A parlare è il capogruppo alla Regione Sospiri. "Se anche le piccole barche per la pesca giornaliera ieri si sono incagliate, rivelando che i fondali del porto sono pari, addirittura, a soli 40 centimetri, vuol dire che la situazione non è seria, ma è gravissima e il nostro scalo rischia di bloccarsi. Ma soprattutto ora si spiega meglio quell’ordinanza emessa dalla Capitaneria di porto, la numero 47, firmata a fine maggio, con cui si disciplinava il transito di una sola imbarcazione per volta nelle fasi di ingresso e di uscita richiamando i ‘problemi di sicurezza’" ha dichiarato Sospiri che chiede risposte per far conoscere ai cittadini lo stato reale della situazione.

"Praticamente oggi è possibile attraversare il fiume, da una sponda all’altra, a piedi, un vero ‘ponte del fiume’ parallelo al ponte del mare del Presidente D’Alfonso. Negli anni scorsi, dinanzi a una tale situazione, avremmo già assistito a proteste di piazza, cortei, lettere istituzionali di richiamo da parte dell’Autorità marittima. Questa volta invece un incidente di tale portata stava passando sotto silenzio, come se quei fondali di 40 centimetri fossero cosa normale. "prosegue Sospiri che chiede un vertice politico per spiegare gli effetti sortiti dal dragaggio e come la Regione intende affrontare la nuova emergenza e le prossime mosse da attuare per arrivare all'approvazione del Piano Regolatore Portuale.

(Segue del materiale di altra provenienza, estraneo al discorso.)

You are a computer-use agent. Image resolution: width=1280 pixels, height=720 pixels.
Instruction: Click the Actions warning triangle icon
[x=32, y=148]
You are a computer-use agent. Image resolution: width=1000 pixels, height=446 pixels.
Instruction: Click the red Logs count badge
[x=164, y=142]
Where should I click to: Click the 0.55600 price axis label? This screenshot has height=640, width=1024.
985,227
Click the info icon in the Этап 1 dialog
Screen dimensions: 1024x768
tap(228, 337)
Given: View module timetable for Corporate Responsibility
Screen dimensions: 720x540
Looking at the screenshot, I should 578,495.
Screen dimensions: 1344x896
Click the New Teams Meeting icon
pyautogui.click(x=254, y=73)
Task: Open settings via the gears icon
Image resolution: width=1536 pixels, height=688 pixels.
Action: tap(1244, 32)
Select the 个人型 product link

"È bene ricordare infatti che solo a fine giugno, forse, si terrà la riunione della Sezione del Consiglio superiore dei lavori pubblici, che dovrà dire se le integrazioni alle osservazioni di dicembre scorso sono sufficienti o meno. E in caso di esito positivo, comunque mancano ancora i progetti, le erogazioni finanziarie e gli appalti. In altre parole, prima della seconda metà del 2016, comunque non vedremo muoversi una ruspa sul porto di Pescara, che nel frattempo sarà completamente paralizzato nei fanghi" conclude il capogruppo di Forza Italia alla Regione.